Quanto sopra evidenzia la complessità delle attività necessarie affinché il servizio possa essere considerato “su base indipendente”.

Consob con delibera n. 19548 del 17 marzo 2016, ha adottato nei propri atti regolamentari, le nuove denominazioni di consulente finanziario abilitato all’offerta fuori sede, abbreviato in Cfaofs (ex promotore finanziario); consulente finanziario autonomo, abbreviato in Cfa (in sostituzione di consulente finanziario) e albo unico dei consulenti finanziari, abbreviato in Ocf (in sostituzione di albo unico dei promotori finanziari).

Le differenze di ruolo sono molto chiare ma la denominazione utilizzata è volutamente ambigua e le banche, approfittandone, definiscono “consulenti” tutti coloro che partecipano al processo di vendita dei prodotti finanziari.

I Cfaofs sono remunerati con provvigioni, sono agenti di commercio iscritti all’ Enasarco e all’ Ocf nell’apposita sezione a loro riservata; la loro attività “di vendita” definita consulenza strumentale alla vendita, è parte dell’attività commerciale e come tale è esente da Iva.
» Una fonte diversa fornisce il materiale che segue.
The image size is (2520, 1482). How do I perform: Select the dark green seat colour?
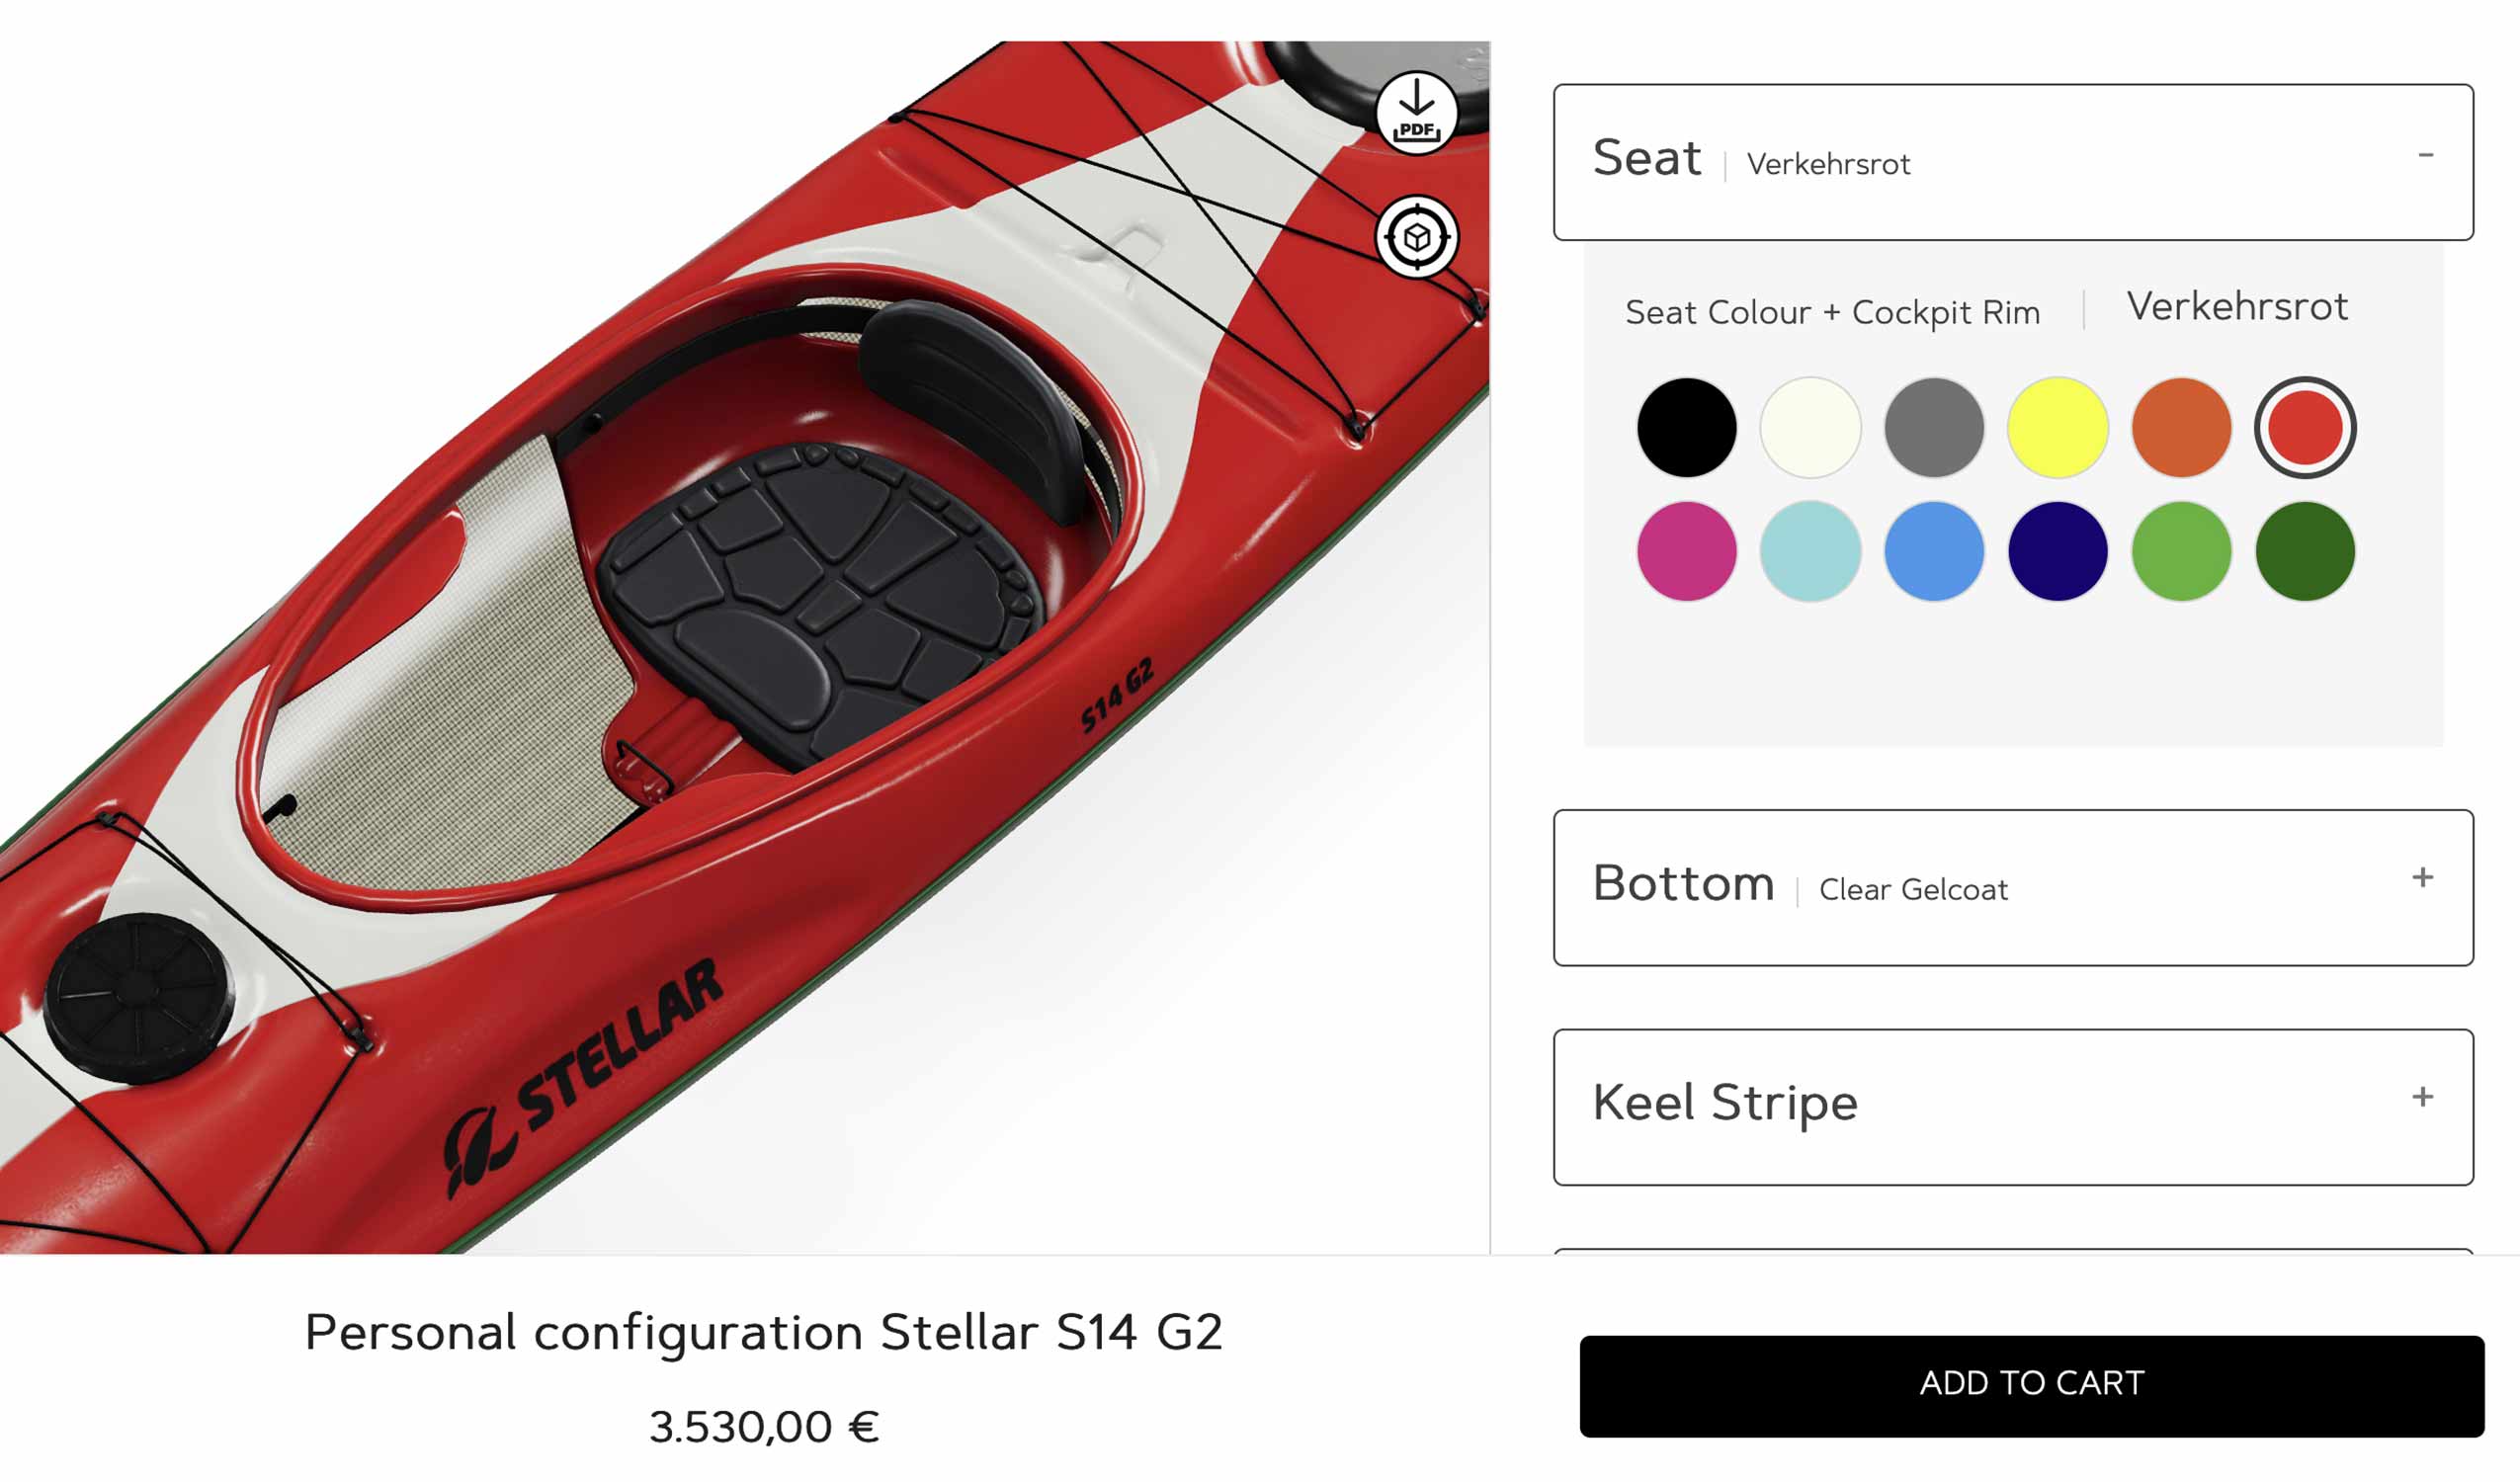(2305, 552)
Hanno obiettivi che sono strettamente collegati a quelli delle mandanti, chiaramente non dicono “veniamo pagati meglio se vendiamo quel che vogliono” ma nella realtà avviene proprio questo.

Cito un breve passo di un comunicato stampa relativo ai risultati conseguiti nel 2020 da una importante banca che si avvale di Cfaofs, dove questo fatto viene esplicitamente evidenziato;

“Da inizio anno la raccolta in prodotti consigliati e servizi ha raggiunto € x,x miliardi (+12,3% a/a), confermando l’apprezzamento da parte della clientela, con un’ incidenza rispetto al totale della raccolta gestita pari al 74%“.

Avete capito bene? Le scelte retributive, essendo agenti di commercio, hanno la meglio sul resto.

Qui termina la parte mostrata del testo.